Unfortunately, there’s no set answer since people’s salaries tend to change over time, and people work for different lengths of time. If you’re willing and able to work a full 40 years, tucking away 10% of each year’s work-based income will likely do the trick. If you’re thinking you’d only rather work something closer to 30 years, you’ll arguably want to raise this savings rate to 15% of your annual earnings.
That’s just a rule of thumb, to be clear. There are plenty of great projection calculators out there that can not only help you figure out how much you’ll likely have at a particular date in the future but also how much you’ll have saved up if you know you’ll be able to regularly raise the amount of money you’re contributing to the effort.
2. How to allocate
Saving the money is just the first step, of course. You’ll then want to do something constructive with it. That’s where things can get tricky.
Generally speaking, if you’ve got 10 or more years until retirement, it wouldn’t be wrong to own nothing but growth stocks. Just be realistic. Not all growth stocks are actually worth owning. Some growth stocks are unlikely to produce long-term gains of any sort, no matter how scintillating their backstories may be.
Once you’re within 10 years of retirement, you’ll want to start shifting away from a high-risk growth allocation to something with more exposure to dividend stocks or reliable value stocks. You don’t have to rush this transition, though. In fact, you won’t want to. You’ll want to use this decade to shop around for the right exit points for existing positions and entry points for new ones. You’ve got time.

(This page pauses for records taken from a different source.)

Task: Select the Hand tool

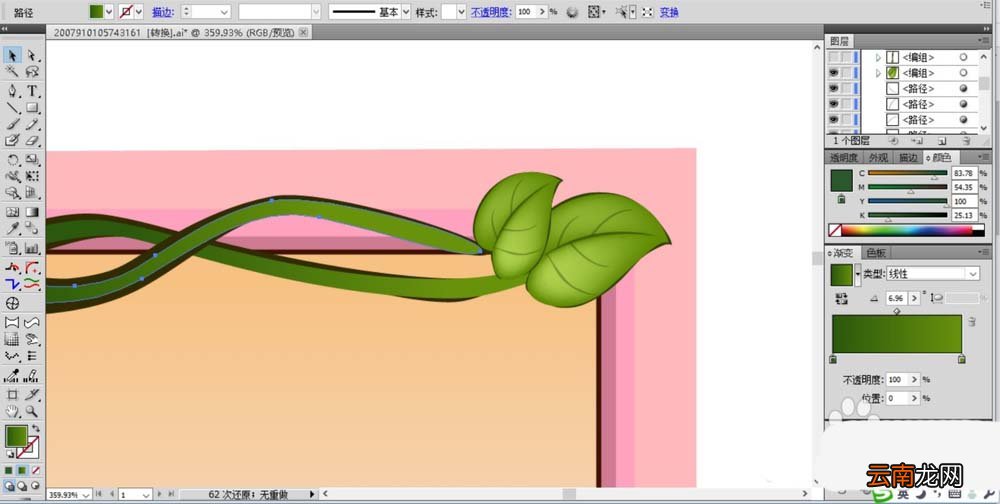Action: point(12,411)
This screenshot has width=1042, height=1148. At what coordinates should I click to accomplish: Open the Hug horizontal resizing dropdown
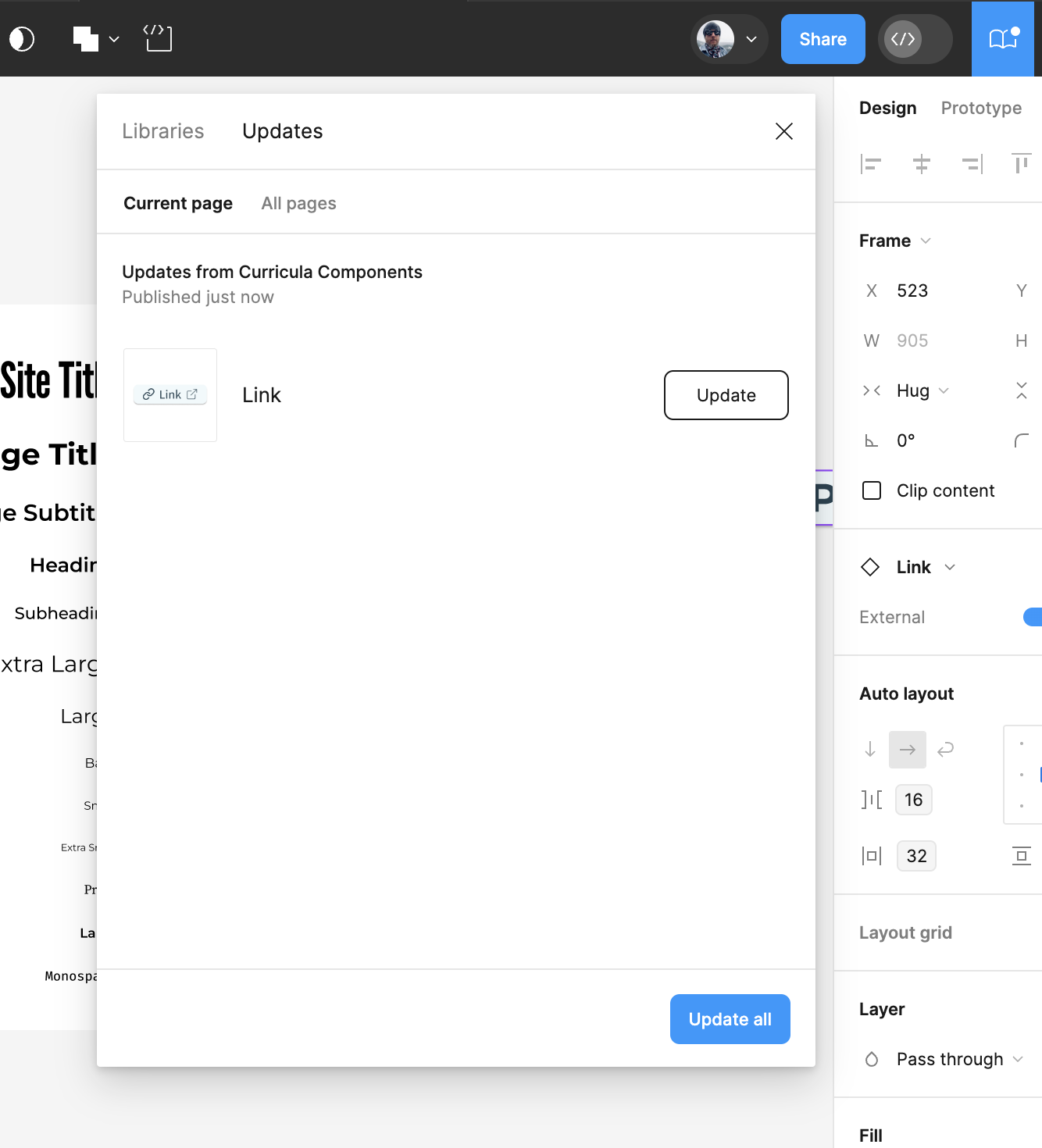(x=944, y=390)
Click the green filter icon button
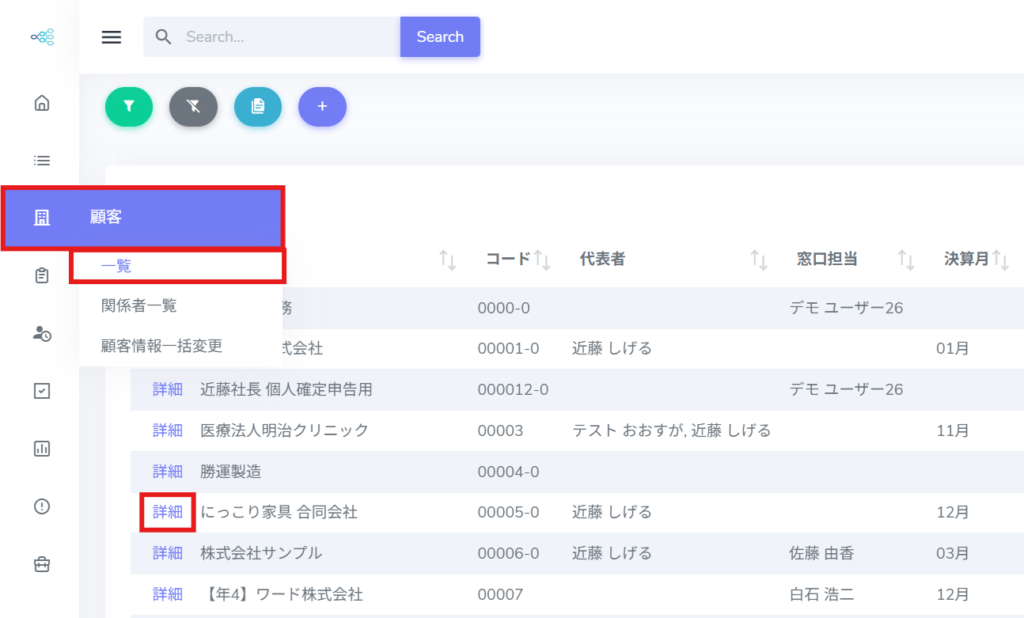This screenshot has height=618, width=1024. (x=129, y=106)
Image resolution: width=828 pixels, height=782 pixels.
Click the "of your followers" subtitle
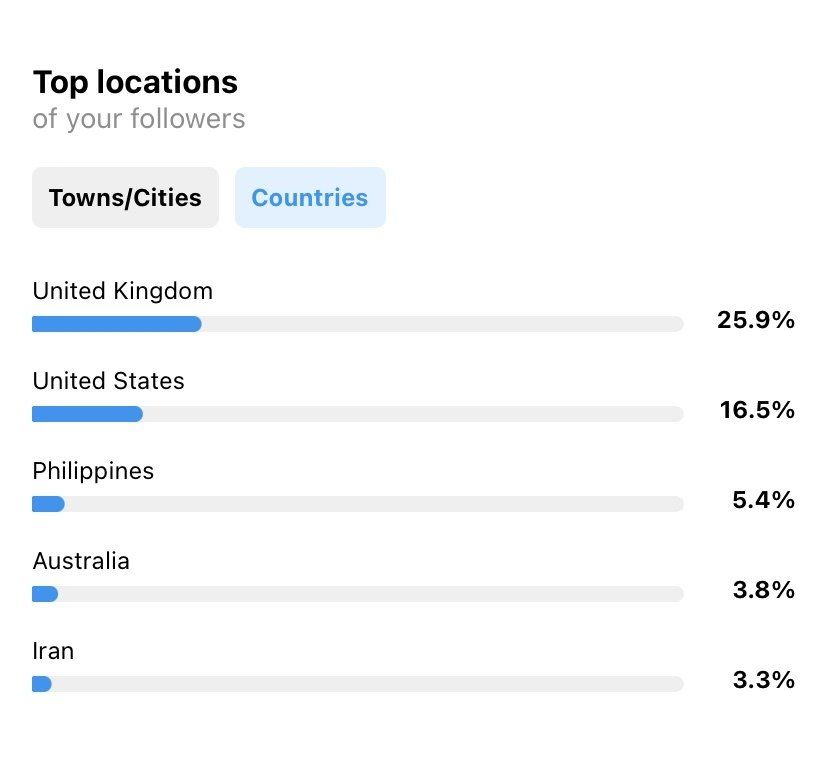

Then, once you’re retired (and maybe a year or two before), things change again. This is when you’ll want to begin shedding anything you’d feel uncomfortable owning when you must start living solely on your savings. A 50/50 mix of stocks and bonds may or may not be right for you, but it’s a good start for many investors.
Regardless of how much of your portfolio you allocate to stocks at this stage, just remember that all stocks ebb and flow. The higher the risk, the greater the volatility. Just make sure you can stick with your holdings when things get hairy.
3. How to make it last
Finally, how do retirees make whatever they saved last? Mostly, it’s done by not taking too much out of these savings too quickly, crippling the portfolio’s ability to offset these withdrawals with new growth as a result.
Once again, there’s no “right” number. If you’re overloaded with high-yielding dividend stocks, you’ll likely have access to plenty of cash year in and year out without ever being forced to liquidate any of these positions. If you’re still too exposed to growth and are forced to sell these positions to meet your retirement spending needs, you may be locking in losses and missing out on a rebound.
Assuming your portfolio is balanced at a healthy 50/50 mix and of sound quality, though, withdrawing 4% of its value should preserve enough of your retirement savings to make them capable of providing comparable income for 30 years. Just bear in mind that selling stocks during down years might shorten this expected lifespan.
Adjust these numbers accordingly, of course, as needed and allowed.
It all starts with a number
First things first, though — set a target or even a target range. Then, make a plan to meet it. Even if it’s not etched in stone, something’s better than nothing. See, there’s something motivating and even empowering about having a specific goal.
Investment goals are also often more within reach than most people initially believe they are since time typically does the bulk of the heavy lifting when growing a retirement nest egg. You may not need to save nearly as much every year as you might think you do, which makes taking the next savings steps even easier.
Just remember that it all starts with a numerical target.